L'attesa per la Plenaria

L’Adunanza Plenaria del Consiglio di Stato che sarà chiamata a pronunciarsi nel merito della questione del valore abilitante del diploma magistrale si riunirà, stando a quanto diffuso da alcuni legali, il prossimo 19 Aprile. Il Movimento Nastrini Verdi – Lotta Civile (Diplomati Magistrale In GaE) si dice ottimista sull’esito dell’Adunanza Plenaria del Consiglio di Stato che stando ai vari rumors dovrebbe riunirsi ad aprile.

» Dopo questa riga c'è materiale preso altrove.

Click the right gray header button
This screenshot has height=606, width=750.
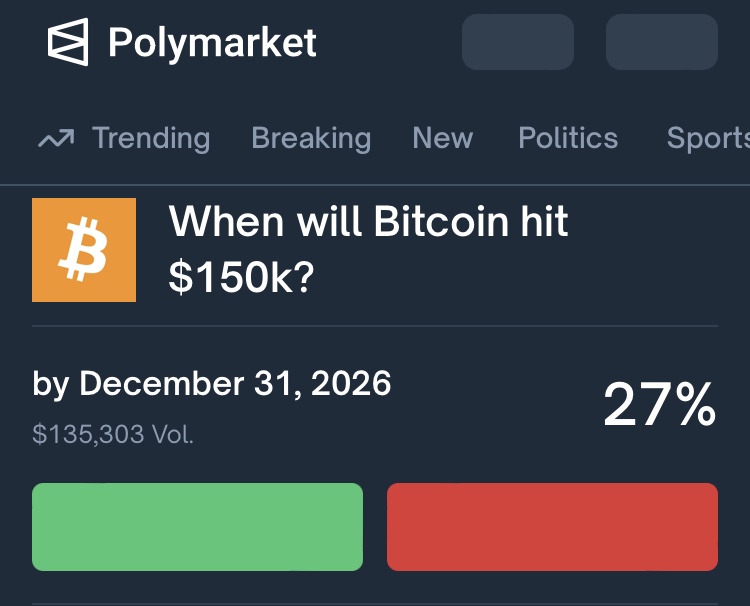(661, 42)
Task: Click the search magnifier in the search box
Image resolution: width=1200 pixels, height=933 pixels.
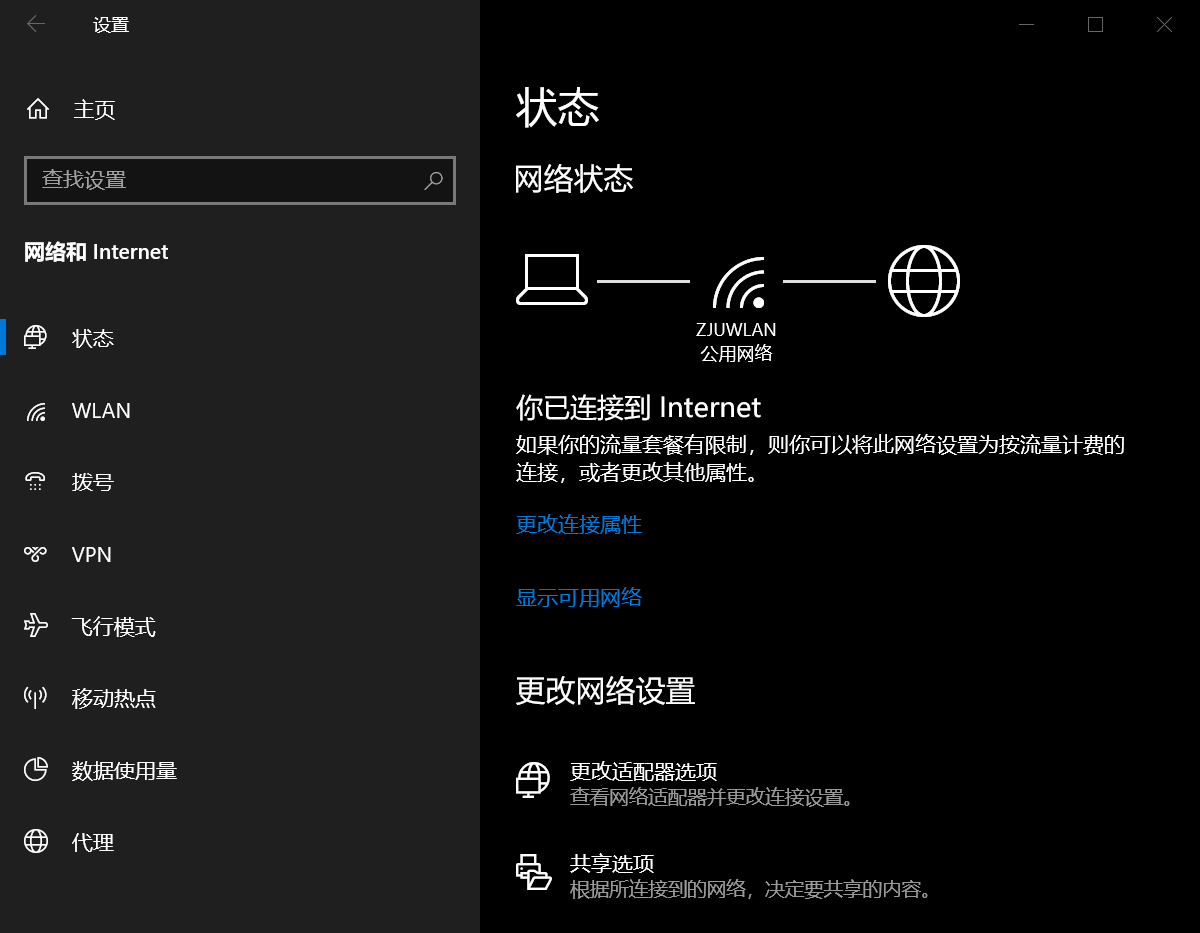Action: coord(433,181)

In una nota giunta alla nostra redazione spiegano le ragioni alla base delle loro convinzioni.

IL COMUNICATO

“Il nostro ottimismo si fonda su alcune considerazioni”. A questo punto, i Nastrini Verdi cominciano a formulare una prima ipotesi:”L‘Adunanza Plenaria aderirà alla tesi del TAR? NO. Sarebbe assurdo se la Plenaria aderisse a tale tesi, tesi che non tiene conto del fatto che i d.m. 2015 e 2016 sono viziati poiché decreti “derivazione” del d.m. 2014 e al quale rinviano per quanto non espressamente specificato (e ci rientra quindi anche il vietare l’accesso in GaE ai D.M. – e tale “parte” del d.m. 2014 è stata annullata definitivamente”. Il riferimento è alla violazione del passato giudicato da parte del Miur, che ha continuato ad escludere i diplomati magistrale nei successivi decreti di scioglimento della riserva con i dm.325/2015 e 495/2016, per il quale fu annullato il dm.235 dallo stesso Consiglio di Stato nel 2014. Questa parte viene esplicitamente citata nel seguito del comunicato.

ELEMENTI A RINFORZO

“A sostegno di ciò si cita inoltre una pronuncia recente del CdS in cui, se è vero che riguardava i depennati, vero anche che tali depennati impugnavano il d.m. 495/2016. Dunque, il CDS ritiene impugnabili i decreti successivi al 2014 e qui occorre aggiungere che i depennati erano in una posizione ancora più svantaggiata della nostra dato che loro non solo non hanno impugnato il 2014 ma loro potevano rinnovare semplicemente la domanda di aggiornamento nel 2014. E non si dimentichi la sentenza definitiva dello stesso Consiglio di Stato in cui costui ha sancito il diritto di ingresso in GaE per i diplomati magistrale.”